Digital First Media has a reputation for slashing costs at papers it acquires, part of what Joshua Benton, of Harvard’s Nieman Journalism Lab, called in a recent Globe op-ed a “vulture capitalism” approach that involves stripping papers to the bone with little regard for their journalistic role in a community.
Digital First vowed to keep on board 175 of the Herald’s roughly 240 employees. In the weeks before its takeover was finalized on March 19, Digital First made offers to Herald staff members it wanted to retain.
According to sources familiar with the situation, Cohen was not offered a position but Mehegan was and accepted it, presumably putting her in line to run the editorial page as a solo operation. At the time of the mid-March ownership change, however, Mehegan was offered a communications position with the Baker administration and opted to take it and leave the Herald along with her longtime boss.
It seems likely that the paper was caught off guard by Mehegan’s departure and is in the process of figuring out who will helm the editorial page. But no one is saying anything.
Who has been writing the paper’s editorials in the nearly three weeks since Cohen and Mehegan left isn’t clear, with sources saying even some of those inside the paper aren’t sure.
The page seems to have taken an editorial turn toward President Trump since Cohen and Mehegan decamped.

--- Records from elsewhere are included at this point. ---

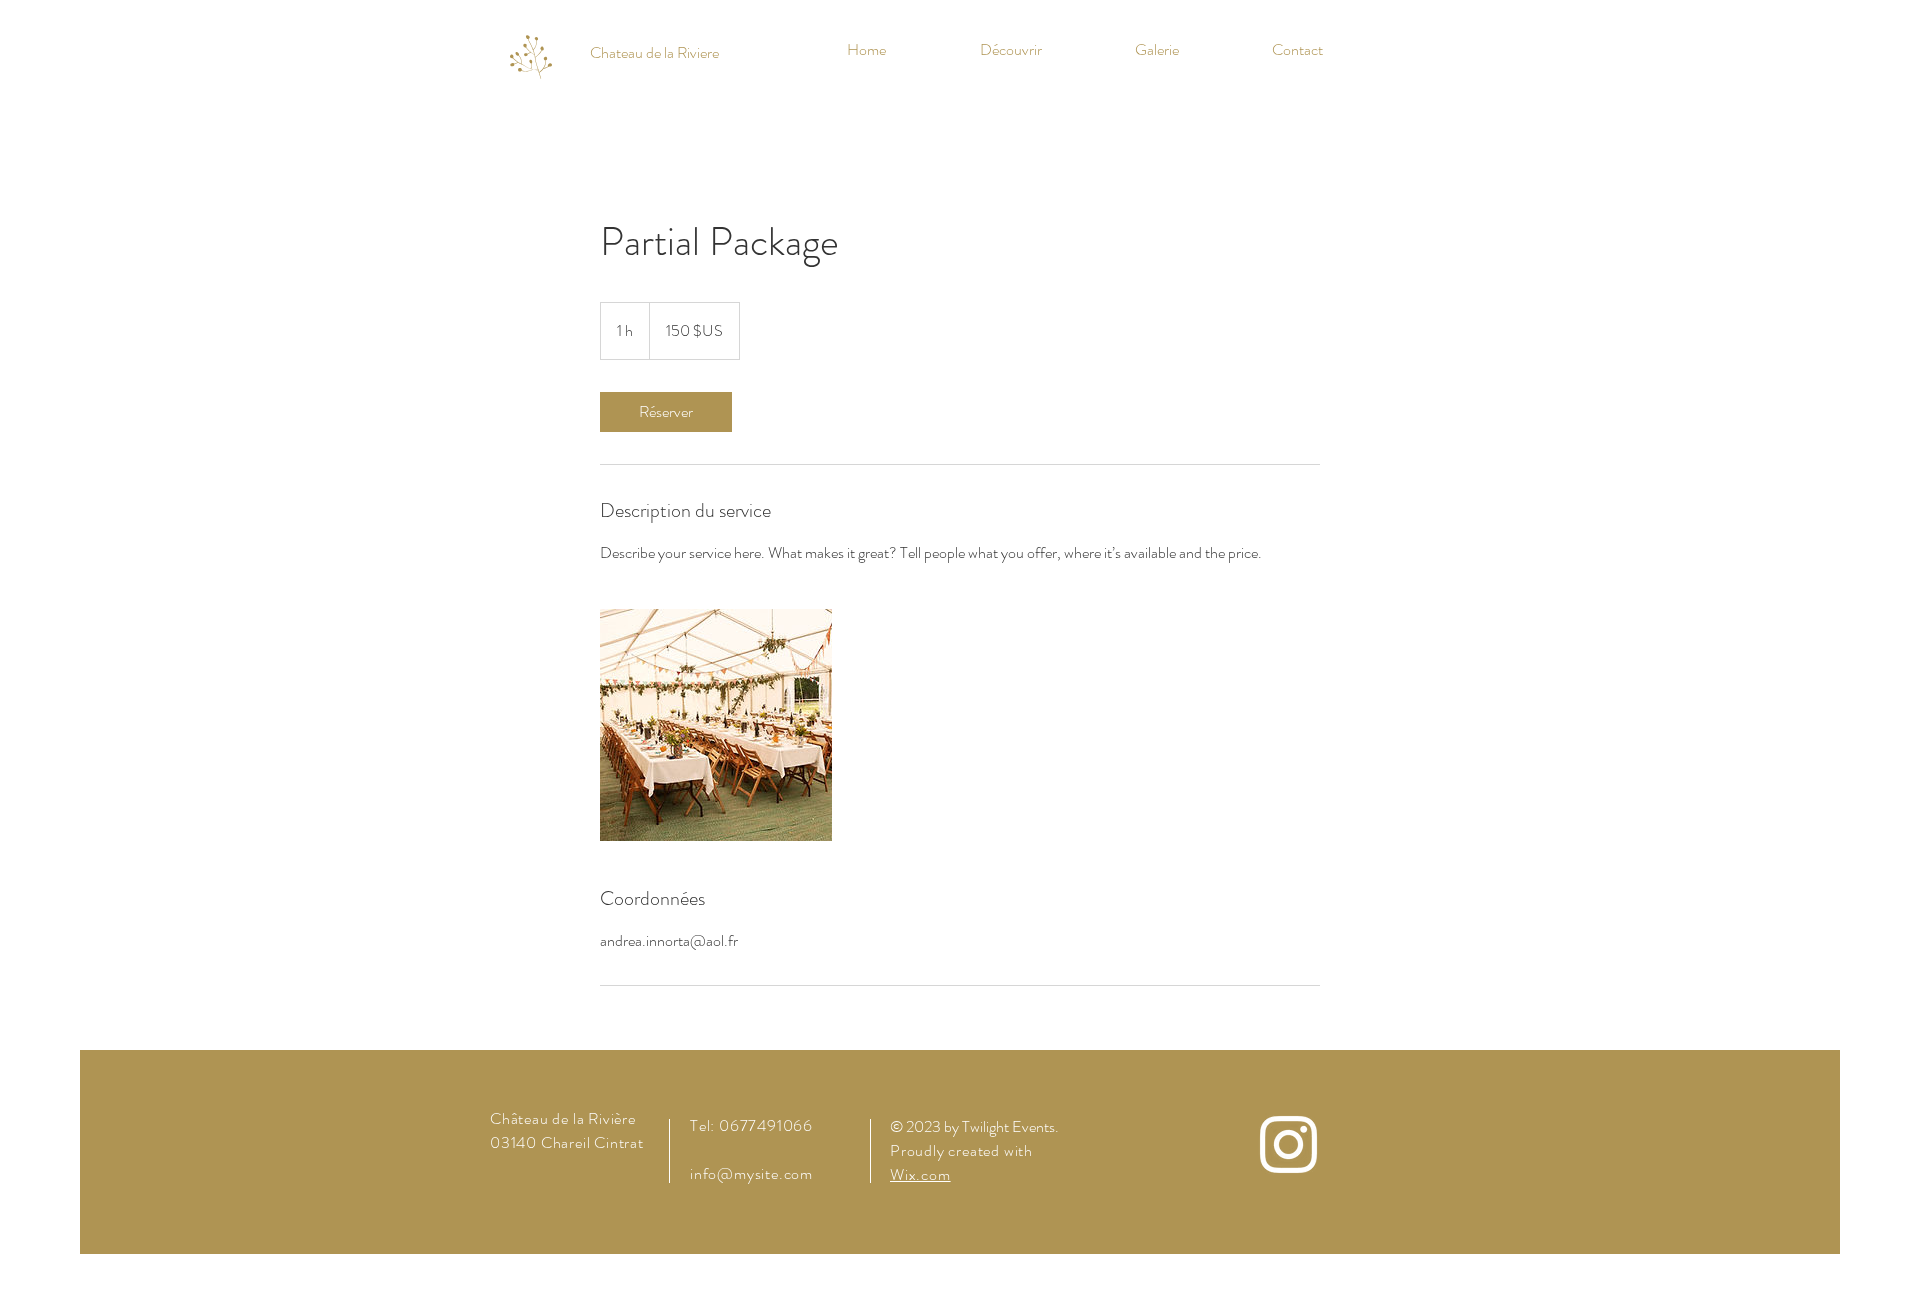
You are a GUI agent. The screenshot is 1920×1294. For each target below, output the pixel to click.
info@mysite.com (751, 1173)
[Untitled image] (716, 725)
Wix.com (920, 1174)
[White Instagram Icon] (1288, 1144)
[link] (666, 412)
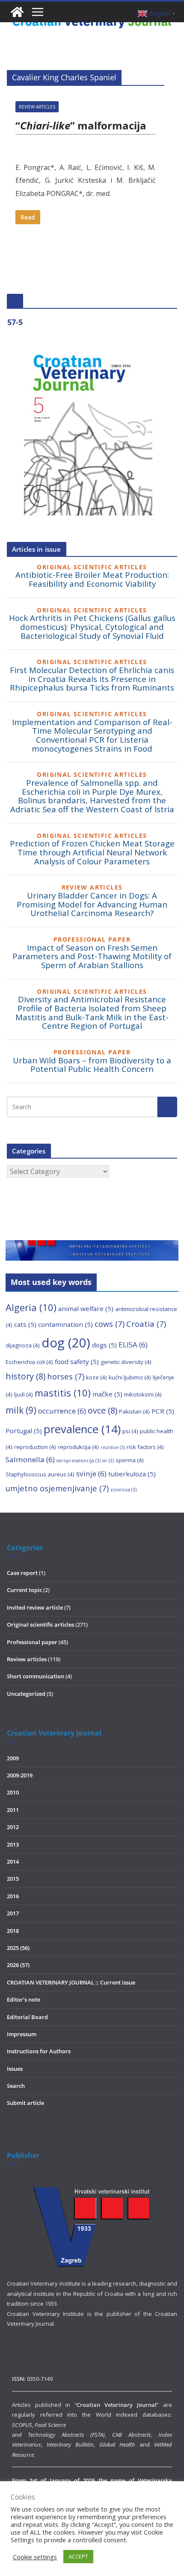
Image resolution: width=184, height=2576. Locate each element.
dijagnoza (23, 1345)
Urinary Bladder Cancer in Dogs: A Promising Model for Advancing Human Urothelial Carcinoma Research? (92, 904)
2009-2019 (20, 1775)
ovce (102, 1410)
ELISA (133, 1344)
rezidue (113, 1447)
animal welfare (85, 1308)
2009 (13, 1758)
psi (130, 1431)
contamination (65, 1324)
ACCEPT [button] (78, 2556)
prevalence (82, 1429)
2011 (13, 1810)
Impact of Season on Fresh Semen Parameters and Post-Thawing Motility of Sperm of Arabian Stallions (92, 956)
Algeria (31, 1307)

The paper offered a mixed appraisal of the March for Our Lives to protest gun violence, lauding young people for speaking out on the issue – even as it put forward a popular right-wing talking point questioning some of the energy behind the demonstrations. “We can question the real impetus of today’s event and take issue with the notion of school kids being mobilized as evangelists for boilerplate, progressive talking points but we should also be empathetic to their concerns over gun violence,” the paper opined.
Under Cohen, the paper had what might be described as a solid Charlie Baker Republican voice. It railed regularly against Beacon Hill excess, talk of new taxes, or what it saw as undue government regulation. But it was as far from the Trump camp as the state’s popular GOP governor, who declared that he blanked his ballot in the 2016 presidential election. The Herald followed the same course, not making an endorsement in the presidential race for the first time in decades.
Cohen was a respected opinion leader in Boston. Her departure is “a tremendous loss in terms of the editorial integrity, institutional memory, and substance that she brought to the paper,” said John Carroll, a Boston University journalism professor. “It will be interesting to see if that can be replaced.”
Carroll doesn’t seem overly sanguine. “From all reports that I’ve seen, they don’t care at all,” he said of Digital First’s commitment to the communities where it has acquired papers. “I’m sure the least amount they can invest in the Herald is what they’re going to invest in the Herald.